I'm running og torque tube rear end. Was told 13's won't clear the drums or skirts. Will 14x6 clear the skirts or will I have to have std in the rear to clear.


----------



## MOSTHATED CC (Jul 30, 2006)

cool projects in here


----------



## Airborne (Oct 23, 2005)

> _Originally posted by INIMITABLE_@Mar 2 2010, 04:02 AM~16769143
> *I'm running og torque tube rear end. Was told 13's won't clear the drums or skirts. Will 14x6 clear the skirts or will I have to have std in the rear to clear.
> *


13,s fit on my 51 without the skirts, the drums were not in the way. People run standards all the time on the rear with the original rear end.


----------



## BIG DIRTY (Jan 31, 2002)

THIS IS A 50 DODGE ON 13" STANDARDS, SO I AM SURE SOME 13 X 5.5 WILL TUCK WITH THE SKIRTS. THE 13" TUCKED WITH THE SKIRTS, BUT YOU HAD TO USE THE HEX TYLYE KNOCK-OFFS OR WINGS, NOT BULLETS











HERE YOU CAN REALLY SEE THE SEPERATION


----------



## edmunds costoms hyd (Jun 26, 2002)

> _Originally posted by edmunds costoms hyd_@Mar 1 2010, 08:48 PM~16766159
> *my 50 Coupe has a Toyota rear end and I can run 13x7 rev  with lots of space.  I converted my tork tube and made it an open drive line.
> 
> 
> ...




Too before I switched the rear ends , I put 13x5.5 rev Daytons . They were still close to the skirts so I got some fiberglass ones and shaved down the edge. It cleared but when the car would lean it still touched.

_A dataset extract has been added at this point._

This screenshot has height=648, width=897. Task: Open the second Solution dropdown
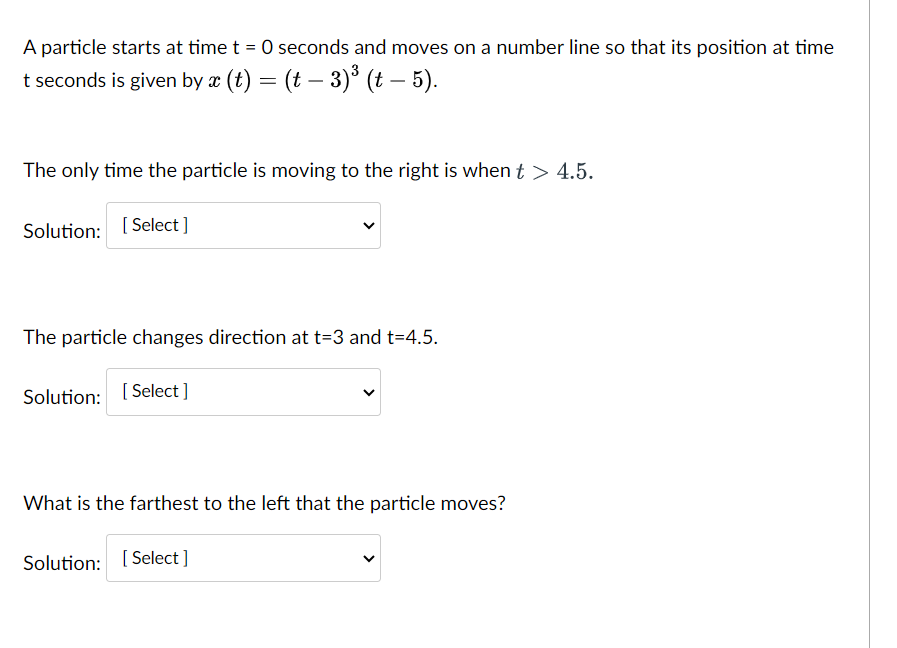tap(243, 391)
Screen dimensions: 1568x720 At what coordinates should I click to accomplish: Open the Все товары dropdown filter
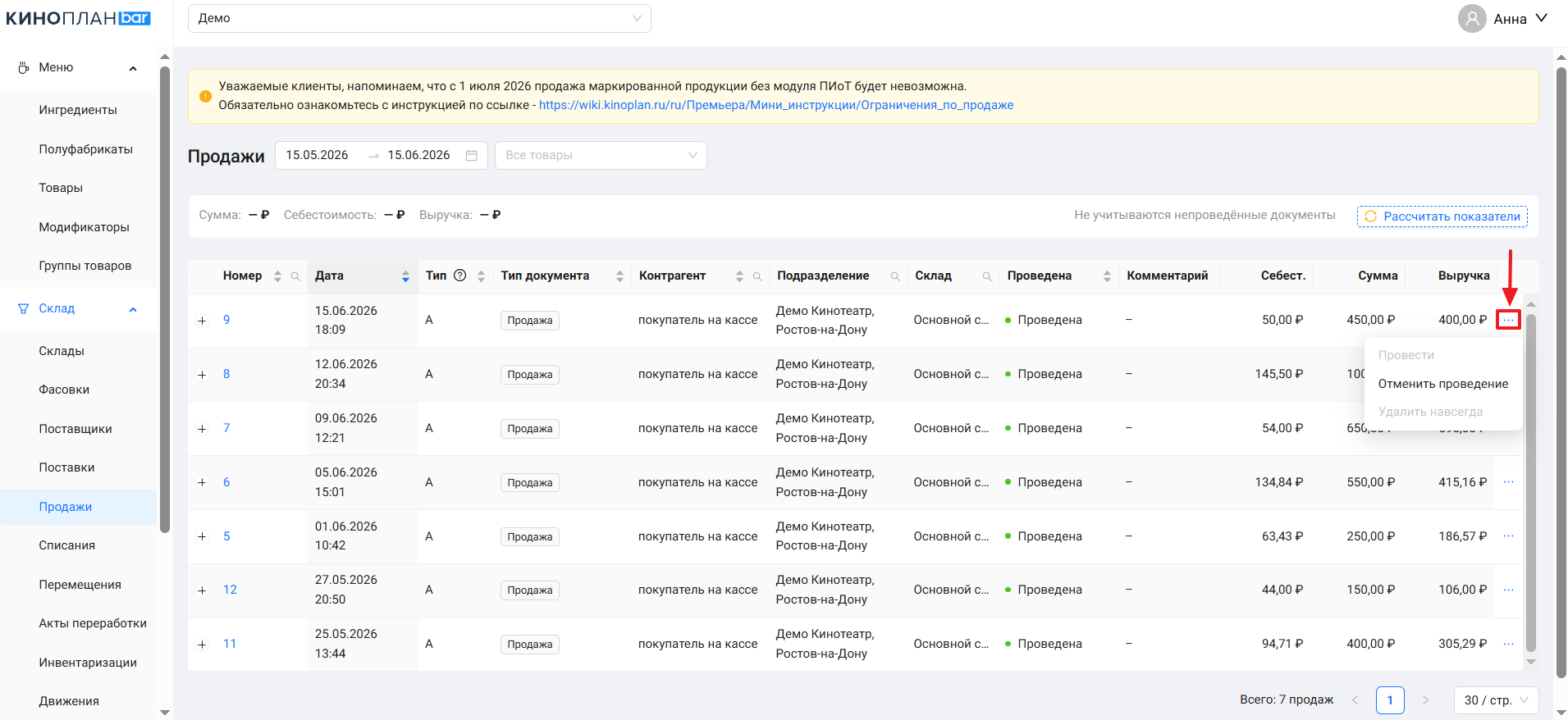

But the way the fiberglass skirts go on is nice cause you dont have to deal with arm to lock them in.


----------



## Dressed2Impress (Mar 14, 2003)

> _Originally posted by INIMITABLE_@Feb 27 2010, 09:45 PM~16746173
> *will 14x6 clear skirts in rear or will it have to have std?
> *


not for certain, but i don't think 14x6s will fit either, everyone i know runs standards in the rear...


----------



## hanks16 (Jul 15, 2005)

> _Originally posted by Dressed2Impress_@Mar 3 2010, 11:35 AM~16784372
> *not for certain, but i don't think 14x6s will fit either, everyone i know runs standards in the rear...
> *


I RUN 14X6 REVERSED OLD SCHOOL ZENITHS ON MY 52 HARDTOP AND HAD NO RUBBING PROBLEMS.


----------



## INIMITABLE (Dec 15, 2004)

I would hate to buy wheels that I'm not going to like or that don't even fit. prefer 13's but don't know anyone with 13x5.5's that I could use to test fit. My homie has 14x6 Z's & I will try those on rear & see how it fits. really don't like the std look unless its tru's. Eventually I will do the rear swap & shorten it to meet my needs


----------